→ **Page text**
_ _ _
Increasing endurance through exercise enhances both our overall fitness and muscle performance. Researchers at the University of Basel have recently revealed novel insights into these muscle adaptation through experiments on mice.
Endurance training offers significant advantages, improving physical fitness and well-being while prompting substantial muscle remodeling. This results in characteristic training effects: reduced muscle fatigue, increased energy output, and more efficient oxygen utilization.
“The adaptation of muscles to physical activity is a well-acknowledged phenomenon,” says Prof. Christoph Handschin, who has long been researching muscle biology at the Biozentrum of the University of Basel. “We wanted to understand what exactly happens in the muscle during exercise training.” He and his team have now published new insights in Nature Metabolism.
Training state is reflected in genes
In their present research, Handschin’s team analyzed muscle tissue from untrained and trained mice to investigate alterations in gene expression resulting from exercise. “Since endurance training induces substantial muscle remodeling, we assumed that the adaptations would be reflected in gene expression,” says first author Regula Furrer. “However, in contrast to our expectations, the expression of relatively few, about 250 genes, was changed in resting trained compared to resting untrained muscles. Strikingly, about 1,800 to 2,500 genes were regulated after an acute bout of exercise. How many and which genes respond largely depends on the training state.”
Muscles respond differently to physical stress
For untrained muscles, endurance training can activate inflammatory genes, which are prompted by minor injuries and contribute to what we commonly recognize as muscle soreness. “We couldn’t observe this in trained mice; instead, genes that protect the muscle are more active. Thus, trained muscles respond completely different to exercise stress,” explains Furrer. “They are more efficient and resilient – in short, they can cope better with the physical load.”
_ _ _
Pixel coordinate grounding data
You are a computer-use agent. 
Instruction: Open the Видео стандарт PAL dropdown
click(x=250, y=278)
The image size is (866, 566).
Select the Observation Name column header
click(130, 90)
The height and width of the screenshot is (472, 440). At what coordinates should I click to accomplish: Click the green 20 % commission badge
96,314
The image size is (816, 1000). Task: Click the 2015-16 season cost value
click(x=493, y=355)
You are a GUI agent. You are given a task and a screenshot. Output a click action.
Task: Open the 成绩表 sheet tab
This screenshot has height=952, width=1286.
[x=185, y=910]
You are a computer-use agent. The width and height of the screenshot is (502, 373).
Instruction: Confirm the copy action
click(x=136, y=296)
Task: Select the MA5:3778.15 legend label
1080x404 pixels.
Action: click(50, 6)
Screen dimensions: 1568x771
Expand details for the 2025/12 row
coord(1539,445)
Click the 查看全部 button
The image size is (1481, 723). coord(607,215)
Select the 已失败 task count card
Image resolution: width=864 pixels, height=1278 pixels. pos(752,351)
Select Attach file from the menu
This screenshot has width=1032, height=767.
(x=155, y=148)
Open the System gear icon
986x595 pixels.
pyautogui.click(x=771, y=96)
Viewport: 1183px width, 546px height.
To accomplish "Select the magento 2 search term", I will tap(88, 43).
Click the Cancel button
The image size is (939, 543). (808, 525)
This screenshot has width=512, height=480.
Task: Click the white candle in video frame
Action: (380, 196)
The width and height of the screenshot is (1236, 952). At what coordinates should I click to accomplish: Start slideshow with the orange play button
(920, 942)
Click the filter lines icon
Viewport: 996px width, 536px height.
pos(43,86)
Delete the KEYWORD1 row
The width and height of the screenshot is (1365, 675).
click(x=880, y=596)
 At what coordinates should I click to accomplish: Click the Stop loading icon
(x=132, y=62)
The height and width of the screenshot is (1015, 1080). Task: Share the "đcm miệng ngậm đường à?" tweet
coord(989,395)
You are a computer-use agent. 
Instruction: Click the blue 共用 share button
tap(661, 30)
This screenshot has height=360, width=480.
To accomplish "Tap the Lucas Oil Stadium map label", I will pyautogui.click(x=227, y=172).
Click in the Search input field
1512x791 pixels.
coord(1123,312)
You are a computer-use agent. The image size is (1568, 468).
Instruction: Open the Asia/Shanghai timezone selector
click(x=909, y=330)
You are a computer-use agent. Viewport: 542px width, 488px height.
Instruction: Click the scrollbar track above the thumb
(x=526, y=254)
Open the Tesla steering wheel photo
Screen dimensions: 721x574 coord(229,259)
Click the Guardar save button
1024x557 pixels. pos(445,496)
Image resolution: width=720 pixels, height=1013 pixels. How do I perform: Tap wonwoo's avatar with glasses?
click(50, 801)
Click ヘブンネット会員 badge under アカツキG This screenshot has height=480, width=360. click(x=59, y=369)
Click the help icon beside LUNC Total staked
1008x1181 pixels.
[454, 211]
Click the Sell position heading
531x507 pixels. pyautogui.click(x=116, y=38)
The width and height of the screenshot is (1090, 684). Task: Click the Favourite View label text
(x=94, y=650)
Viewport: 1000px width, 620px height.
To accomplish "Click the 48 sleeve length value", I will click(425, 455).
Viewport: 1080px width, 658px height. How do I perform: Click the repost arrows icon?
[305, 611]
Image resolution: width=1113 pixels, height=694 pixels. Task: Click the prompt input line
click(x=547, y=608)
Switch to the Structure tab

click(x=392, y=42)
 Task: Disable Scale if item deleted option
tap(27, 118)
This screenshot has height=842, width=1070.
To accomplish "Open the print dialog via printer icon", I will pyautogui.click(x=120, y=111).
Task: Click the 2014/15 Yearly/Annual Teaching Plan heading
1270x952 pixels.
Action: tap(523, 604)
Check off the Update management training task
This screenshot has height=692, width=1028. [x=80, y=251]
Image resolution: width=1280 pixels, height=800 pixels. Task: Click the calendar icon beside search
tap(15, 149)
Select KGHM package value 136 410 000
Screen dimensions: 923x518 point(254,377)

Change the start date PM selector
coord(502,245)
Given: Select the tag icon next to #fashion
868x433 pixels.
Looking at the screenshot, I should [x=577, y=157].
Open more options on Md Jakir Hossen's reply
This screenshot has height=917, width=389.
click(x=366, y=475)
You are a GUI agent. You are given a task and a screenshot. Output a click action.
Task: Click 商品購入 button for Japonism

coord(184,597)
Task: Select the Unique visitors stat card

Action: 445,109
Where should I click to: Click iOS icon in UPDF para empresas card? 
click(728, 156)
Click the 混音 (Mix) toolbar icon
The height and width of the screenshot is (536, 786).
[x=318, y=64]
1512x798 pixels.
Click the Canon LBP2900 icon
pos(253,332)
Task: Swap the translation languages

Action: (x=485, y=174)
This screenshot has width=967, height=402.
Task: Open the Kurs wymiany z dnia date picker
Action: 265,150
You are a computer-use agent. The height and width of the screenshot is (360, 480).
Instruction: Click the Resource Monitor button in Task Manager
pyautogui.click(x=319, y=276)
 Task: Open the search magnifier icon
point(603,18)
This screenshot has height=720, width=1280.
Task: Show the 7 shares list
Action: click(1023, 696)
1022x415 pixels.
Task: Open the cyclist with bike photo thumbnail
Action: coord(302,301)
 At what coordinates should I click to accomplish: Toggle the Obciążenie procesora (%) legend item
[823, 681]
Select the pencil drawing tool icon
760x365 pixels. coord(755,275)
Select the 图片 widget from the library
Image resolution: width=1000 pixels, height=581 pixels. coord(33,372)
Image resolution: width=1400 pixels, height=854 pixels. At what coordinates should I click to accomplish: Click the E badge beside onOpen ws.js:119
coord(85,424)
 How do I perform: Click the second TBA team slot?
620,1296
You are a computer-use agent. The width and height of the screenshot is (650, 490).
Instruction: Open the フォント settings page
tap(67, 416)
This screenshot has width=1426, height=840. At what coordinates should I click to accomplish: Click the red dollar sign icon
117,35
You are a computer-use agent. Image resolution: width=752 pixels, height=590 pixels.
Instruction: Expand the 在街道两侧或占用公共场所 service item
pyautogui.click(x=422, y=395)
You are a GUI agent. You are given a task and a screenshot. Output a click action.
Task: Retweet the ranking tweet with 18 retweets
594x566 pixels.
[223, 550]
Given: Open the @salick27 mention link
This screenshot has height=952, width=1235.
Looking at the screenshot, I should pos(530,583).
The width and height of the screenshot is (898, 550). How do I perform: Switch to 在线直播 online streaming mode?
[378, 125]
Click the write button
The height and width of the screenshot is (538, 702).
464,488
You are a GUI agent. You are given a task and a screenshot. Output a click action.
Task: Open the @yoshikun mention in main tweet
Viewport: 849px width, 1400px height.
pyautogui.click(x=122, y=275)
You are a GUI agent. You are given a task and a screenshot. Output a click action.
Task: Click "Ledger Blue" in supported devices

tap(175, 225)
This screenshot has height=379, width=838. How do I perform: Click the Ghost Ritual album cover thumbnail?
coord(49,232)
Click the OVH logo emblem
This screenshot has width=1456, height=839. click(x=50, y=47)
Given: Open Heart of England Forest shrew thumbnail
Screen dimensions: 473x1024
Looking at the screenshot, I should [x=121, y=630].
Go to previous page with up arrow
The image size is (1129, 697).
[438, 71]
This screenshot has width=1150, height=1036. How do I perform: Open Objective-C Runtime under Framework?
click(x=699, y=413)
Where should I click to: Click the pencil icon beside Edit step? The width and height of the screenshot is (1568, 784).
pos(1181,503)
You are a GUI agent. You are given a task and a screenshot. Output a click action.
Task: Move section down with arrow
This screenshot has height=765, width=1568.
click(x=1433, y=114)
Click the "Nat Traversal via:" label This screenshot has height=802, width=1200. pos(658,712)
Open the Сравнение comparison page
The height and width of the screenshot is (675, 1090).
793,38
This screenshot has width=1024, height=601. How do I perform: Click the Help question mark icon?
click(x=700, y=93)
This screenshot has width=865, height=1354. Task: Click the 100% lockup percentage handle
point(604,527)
_ _ _
→ **What you will do**
Pick up the article on endurance training and muscle adaptation in mice after its last sentence and carry it on. The rows are separate material with no connection to the article about endurance training and muscle adaptation.

→ **Task response**
Epigenetic pattern shapes muscle fitness
The puzzle lies in muscle adaptation and its unique reaction to endurance training, influenced by their training history. Scientists uncovered the solution in epigenetics, where genes are activated or deactivated through chemical markers called epigenetic modifications in the genome. “It was astonishing that the epigenetic pattern between untrained and trained muscles is totally different and that many of these modifications occur in key genes that control the expression of numerous other genes,” emphasizes Furrer. Consequently, exercise initiates a distinct program in trained muscles compared to untrained ones.
This epigenetic data dictates muscle adaptation to training. “Chronic endurance training alters the epigenetic pattern in the muscle, both in the short- and long-term. It seems that trained muscles are primed for prolonged workouts by their epigenetic pattern. They respond much faster and work more efficiently,” summarizes Handschin. “With each training session, muscle endurance increases.”
The researchers unveiled the muscle adaptation process to consistent endurance training in mice. The subsequent phase is to ascertain if these findings can be extrapolated to humans. In competitive sports, biomarkers that mirror training advancements could potentially enhance training efficiency.
More importantly: “Understanding how a healthy muscle works enables us to comprehend what goes wrong in diseases,” says Handschin. This is crucial for unlocking innovative avenues for the treatment of age- or disease-related muscle wasting.